WORK ORDER
Among the entries below, only the lines starting at the one with "You are a computer-use agent. Screen" and ending at the one with "Click the pick", both included, are to be printed exactly.

INFORMATION SUPPLIED

· · · · · · ·

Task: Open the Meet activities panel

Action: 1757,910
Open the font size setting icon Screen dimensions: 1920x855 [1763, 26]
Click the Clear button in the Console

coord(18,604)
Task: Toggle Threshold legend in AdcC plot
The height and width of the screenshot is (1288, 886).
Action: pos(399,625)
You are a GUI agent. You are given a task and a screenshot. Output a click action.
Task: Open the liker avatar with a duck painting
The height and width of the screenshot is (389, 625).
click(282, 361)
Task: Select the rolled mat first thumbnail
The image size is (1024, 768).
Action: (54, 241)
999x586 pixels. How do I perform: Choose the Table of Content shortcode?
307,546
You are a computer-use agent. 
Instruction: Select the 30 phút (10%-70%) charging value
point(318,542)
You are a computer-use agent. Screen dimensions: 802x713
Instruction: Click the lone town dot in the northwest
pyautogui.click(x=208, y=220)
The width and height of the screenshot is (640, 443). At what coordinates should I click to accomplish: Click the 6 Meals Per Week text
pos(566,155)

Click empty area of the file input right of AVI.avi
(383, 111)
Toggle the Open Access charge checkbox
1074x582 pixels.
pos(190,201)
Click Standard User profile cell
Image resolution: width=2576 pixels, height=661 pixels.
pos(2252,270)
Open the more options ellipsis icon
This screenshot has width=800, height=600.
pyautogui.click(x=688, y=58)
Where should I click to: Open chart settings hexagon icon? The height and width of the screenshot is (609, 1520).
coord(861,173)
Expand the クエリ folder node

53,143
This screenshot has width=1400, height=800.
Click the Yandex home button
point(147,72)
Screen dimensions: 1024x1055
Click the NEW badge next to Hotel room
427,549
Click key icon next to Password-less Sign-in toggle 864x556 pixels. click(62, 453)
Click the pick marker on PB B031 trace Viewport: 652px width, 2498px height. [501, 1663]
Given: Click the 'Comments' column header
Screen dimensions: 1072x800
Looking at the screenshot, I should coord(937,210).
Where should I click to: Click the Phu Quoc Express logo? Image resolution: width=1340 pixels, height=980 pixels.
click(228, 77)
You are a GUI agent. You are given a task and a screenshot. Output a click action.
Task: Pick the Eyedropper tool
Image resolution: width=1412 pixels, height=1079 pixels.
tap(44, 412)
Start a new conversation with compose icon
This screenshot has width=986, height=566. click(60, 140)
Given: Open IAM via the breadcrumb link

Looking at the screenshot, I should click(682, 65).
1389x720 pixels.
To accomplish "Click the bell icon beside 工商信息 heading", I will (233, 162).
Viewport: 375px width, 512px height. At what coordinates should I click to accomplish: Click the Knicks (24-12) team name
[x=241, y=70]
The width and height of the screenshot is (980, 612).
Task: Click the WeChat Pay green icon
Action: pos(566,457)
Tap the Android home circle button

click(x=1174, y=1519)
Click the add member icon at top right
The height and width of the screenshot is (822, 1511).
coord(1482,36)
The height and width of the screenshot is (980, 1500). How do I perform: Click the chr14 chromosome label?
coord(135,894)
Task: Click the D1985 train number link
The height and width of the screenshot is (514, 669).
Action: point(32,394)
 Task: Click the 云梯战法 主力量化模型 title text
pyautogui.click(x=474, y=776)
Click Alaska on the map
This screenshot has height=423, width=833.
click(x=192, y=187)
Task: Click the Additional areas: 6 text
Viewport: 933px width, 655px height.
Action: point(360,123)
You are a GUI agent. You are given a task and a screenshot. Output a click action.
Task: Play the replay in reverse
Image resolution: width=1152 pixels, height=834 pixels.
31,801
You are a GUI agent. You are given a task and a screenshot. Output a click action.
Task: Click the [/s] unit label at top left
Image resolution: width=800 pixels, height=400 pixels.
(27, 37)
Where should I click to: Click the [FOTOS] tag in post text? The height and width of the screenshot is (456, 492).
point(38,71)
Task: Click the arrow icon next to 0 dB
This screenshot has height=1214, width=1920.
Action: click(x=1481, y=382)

· · · · · · ·

COMPLETED TASK
You are a computer-use agent. Screen dimensions: 802x713
Instruction: Click the lone town dot in the northwest
pyautogui.click(x=208, y=220)
The width and height of the screenshot is (640, 443). At what coordinates should I click to accomplish: Click the 6 Meals Per Week text
pos(566,155)

Click empty area of the file input right of AVI.avi
(383, 111)
Toggle the Open Access charge checkbox
1074x582 pixels.
pos(190,201)
Click Standard User profile cell
Image resolution: width=2576 pixels, height=661 pixels.
pos(2252,270)
Open the more options ellipsis icon
This screenshot has width=800, height=600.
pyautogui.click(x=688, y=58)
Where should I click to: Open chart settings hexagon icon? The height and width of the screenshot is (609, 1520).
coord(861,173)
Expand the クエリ folder node

53,143
This screenshot has width=1400, height=800.
Click the Yandex home button
point(147,72)
Screen dimensions: 1024x1055
Click the NEW badge next to Hotel room
427,549
Click key icon next to Password-less Sign-in toggle 864x556 pixels. click(62, 453)
Click the pick marker on PB B031 trace Viewport: 652px width, 2498px height. [501, 1663]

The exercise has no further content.